That's twice today I've accidentally thrown something into the wastebasket under my desk. First it was the top to my water bottle, which slipped from my hand and richocheted into the bucket; just now it was the box of Eclipse gum that I pulled from the second drawer down, hit on the edge of the drawer, disloging it from my hand and sending it spinning off my knee into the trash.

* * *

I don't check my "refers" stats every day, and some days it seems like there are no Googles worth mentioning. Interest in Duff Man and "You're the man now, dog!" has certainly dropped off (in the past 24 hours, I've had one hit for the former, none for the latter). But what I did have since this time yesterday is both amusing and disturbing...

"Julie Bowen New York." I am reminded, though, that Ed soon moves from Wednesday to Friday (when it premiered it aired on Sundays), and though I hear the producers welcome the move (hey, if Providence can last as long as it did on Fridays, just about anything has a chance), it's not usually a good sign when a show loses its weeknight time slot for a Friday or Saturday one.

"Mister Rogers cocaine use." C'mon now, that's just not right. I don't even think Eddie Murphy went this far with his "Mister Robinson's Neighborhood" parodies.

"R. Kelly online watch tape." OK, that phrase doesn't even make sense, and it led to an entry in which I mentioned I "began to watch the tape" of an American Idol episode that included both R.J. and Kelly. Not quite the same.

"Crappy kids drawings.<"/b> This continues to bring a lot of people here, maybe because I link to it.

"Jonathan Taylor Thomas shirtless." Ah, the teen scene returns.

"Kansas scenery." About as picturesque as this diary. No, actually, when I drove across it five years ago, there were some pretty fields filled with sunflowers.

"Worst hair of spring training." Well, seeing how all the ballplayers have hat head ...
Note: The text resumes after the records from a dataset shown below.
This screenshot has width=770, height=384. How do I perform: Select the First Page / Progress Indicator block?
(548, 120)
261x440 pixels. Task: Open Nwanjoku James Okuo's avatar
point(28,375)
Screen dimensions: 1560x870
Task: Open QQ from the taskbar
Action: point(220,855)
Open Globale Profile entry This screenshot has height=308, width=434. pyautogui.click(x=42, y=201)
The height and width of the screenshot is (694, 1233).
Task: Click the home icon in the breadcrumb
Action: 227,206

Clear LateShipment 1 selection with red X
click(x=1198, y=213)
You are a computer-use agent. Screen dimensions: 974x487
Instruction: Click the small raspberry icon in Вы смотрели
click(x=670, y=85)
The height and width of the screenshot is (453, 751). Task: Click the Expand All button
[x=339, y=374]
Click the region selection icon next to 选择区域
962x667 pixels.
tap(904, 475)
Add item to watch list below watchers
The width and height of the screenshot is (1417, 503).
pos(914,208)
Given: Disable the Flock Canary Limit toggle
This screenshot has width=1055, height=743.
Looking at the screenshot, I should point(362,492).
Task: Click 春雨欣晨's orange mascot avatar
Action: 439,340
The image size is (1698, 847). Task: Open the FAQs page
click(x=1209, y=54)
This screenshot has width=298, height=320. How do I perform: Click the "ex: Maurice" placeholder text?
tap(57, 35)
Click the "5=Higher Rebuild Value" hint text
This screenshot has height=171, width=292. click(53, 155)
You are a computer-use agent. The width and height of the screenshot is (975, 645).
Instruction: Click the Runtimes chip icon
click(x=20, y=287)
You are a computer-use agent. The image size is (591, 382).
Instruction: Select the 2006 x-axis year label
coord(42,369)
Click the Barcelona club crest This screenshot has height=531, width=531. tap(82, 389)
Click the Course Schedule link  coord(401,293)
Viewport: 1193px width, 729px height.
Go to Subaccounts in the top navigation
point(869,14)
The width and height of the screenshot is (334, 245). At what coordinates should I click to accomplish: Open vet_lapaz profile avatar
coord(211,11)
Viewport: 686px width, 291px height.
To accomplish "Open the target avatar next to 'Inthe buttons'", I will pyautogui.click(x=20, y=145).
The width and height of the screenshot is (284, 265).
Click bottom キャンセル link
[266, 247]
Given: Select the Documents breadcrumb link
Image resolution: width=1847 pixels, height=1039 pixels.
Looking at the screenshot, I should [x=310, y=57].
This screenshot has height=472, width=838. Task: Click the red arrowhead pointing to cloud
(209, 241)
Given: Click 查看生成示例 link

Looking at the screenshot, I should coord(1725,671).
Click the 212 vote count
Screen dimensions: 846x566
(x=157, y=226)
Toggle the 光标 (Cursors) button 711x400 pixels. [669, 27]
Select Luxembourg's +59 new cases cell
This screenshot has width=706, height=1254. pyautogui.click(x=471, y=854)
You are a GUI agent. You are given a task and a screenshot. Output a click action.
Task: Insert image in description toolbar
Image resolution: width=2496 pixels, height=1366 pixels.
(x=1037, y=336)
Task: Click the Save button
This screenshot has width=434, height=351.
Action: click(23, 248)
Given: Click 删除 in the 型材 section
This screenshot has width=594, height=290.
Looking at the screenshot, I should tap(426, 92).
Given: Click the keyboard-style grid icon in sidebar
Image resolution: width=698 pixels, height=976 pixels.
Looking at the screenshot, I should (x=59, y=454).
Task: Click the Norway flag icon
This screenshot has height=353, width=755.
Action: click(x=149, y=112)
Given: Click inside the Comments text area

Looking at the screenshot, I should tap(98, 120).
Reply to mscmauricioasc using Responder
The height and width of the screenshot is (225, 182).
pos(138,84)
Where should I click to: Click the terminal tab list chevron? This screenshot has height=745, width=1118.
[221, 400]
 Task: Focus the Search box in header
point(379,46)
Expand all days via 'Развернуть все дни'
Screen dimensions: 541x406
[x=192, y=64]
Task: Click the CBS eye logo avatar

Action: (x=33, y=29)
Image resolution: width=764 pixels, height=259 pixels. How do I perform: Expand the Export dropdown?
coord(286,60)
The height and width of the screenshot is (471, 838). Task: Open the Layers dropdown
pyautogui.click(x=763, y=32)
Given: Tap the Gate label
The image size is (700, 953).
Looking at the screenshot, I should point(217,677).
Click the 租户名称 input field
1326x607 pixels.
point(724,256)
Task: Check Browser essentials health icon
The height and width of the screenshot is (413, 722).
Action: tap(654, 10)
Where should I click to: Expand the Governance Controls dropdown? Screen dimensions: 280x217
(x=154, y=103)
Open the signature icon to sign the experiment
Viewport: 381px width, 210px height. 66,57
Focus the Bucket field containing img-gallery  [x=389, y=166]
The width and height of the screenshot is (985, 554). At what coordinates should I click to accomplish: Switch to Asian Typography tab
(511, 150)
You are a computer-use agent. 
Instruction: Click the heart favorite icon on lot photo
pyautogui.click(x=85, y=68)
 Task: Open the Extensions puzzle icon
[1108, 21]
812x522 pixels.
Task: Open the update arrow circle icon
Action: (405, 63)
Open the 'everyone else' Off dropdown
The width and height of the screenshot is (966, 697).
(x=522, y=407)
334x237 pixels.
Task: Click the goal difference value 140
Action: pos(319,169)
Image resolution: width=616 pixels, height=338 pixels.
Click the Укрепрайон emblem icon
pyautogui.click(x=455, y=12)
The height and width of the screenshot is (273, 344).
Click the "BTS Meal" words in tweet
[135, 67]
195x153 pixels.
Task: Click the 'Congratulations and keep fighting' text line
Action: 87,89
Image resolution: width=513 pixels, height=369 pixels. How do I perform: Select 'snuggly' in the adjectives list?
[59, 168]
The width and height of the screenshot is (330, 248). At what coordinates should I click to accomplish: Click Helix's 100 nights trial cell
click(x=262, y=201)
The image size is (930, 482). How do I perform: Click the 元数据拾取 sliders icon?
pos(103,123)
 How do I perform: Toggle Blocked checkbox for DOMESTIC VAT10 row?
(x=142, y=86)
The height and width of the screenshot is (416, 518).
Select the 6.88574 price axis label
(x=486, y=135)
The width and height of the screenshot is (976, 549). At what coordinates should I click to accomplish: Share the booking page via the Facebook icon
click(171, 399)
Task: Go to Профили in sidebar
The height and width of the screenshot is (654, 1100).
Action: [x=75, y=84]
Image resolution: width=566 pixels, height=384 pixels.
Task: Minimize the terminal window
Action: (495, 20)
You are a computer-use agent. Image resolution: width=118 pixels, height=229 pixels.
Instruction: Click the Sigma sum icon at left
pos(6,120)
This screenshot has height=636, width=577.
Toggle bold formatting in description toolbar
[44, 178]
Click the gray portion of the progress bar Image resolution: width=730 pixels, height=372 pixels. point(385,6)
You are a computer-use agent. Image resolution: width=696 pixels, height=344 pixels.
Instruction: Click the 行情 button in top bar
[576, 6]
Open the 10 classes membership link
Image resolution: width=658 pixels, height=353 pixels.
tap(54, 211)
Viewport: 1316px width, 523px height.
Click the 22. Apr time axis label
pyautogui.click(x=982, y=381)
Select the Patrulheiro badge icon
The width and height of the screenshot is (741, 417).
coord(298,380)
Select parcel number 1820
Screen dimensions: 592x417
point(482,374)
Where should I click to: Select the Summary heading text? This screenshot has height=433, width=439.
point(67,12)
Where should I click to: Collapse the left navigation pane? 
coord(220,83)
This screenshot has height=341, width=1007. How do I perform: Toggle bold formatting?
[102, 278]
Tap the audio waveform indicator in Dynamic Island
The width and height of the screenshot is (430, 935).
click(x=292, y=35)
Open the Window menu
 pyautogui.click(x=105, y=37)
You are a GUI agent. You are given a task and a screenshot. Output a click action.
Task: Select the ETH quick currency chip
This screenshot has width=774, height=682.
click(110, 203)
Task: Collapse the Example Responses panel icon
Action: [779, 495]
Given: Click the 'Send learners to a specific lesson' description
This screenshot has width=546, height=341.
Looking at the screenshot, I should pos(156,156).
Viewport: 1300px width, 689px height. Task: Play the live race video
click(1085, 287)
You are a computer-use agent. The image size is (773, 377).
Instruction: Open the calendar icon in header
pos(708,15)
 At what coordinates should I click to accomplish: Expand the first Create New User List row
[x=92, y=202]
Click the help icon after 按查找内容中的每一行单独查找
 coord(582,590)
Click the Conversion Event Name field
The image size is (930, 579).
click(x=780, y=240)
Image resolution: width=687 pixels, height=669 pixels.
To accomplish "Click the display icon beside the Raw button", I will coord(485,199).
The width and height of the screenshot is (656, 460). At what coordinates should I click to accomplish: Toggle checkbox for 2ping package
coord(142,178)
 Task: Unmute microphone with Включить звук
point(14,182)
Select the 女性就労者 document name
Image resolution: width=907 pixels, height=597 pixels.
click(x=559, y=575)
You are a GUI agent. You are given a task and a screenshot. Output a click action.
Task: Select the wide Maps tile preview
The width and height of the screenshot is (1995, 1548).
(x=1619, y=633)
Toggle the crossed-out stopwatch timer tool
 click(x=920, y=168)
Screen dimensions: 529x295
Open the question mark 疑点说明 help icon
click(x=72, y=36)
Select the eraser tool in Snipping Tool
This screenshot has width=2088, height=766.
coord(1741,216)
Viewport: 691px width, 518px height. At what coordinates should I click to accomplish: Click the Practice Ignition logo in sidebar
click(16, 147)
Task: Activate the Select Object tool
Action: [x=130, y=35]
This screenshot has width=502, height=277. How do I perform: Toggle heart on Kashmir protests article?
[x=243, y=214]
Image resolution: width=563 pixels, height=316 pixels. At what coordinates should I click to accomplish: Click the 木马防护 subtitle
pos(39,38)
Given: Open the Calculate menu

"Nude XX year old only." I don't want to promote it, so I'm not even mentioning the words that are the opposite of overage non-porn. The XX refers to an age when many states allow teens to drive and girls have a lot of parties that are "sweet."

* * *

Some day it will get warmer and I'm going to have more interesting things to say besides making remarks about weird or disturbing phrases that led to this site.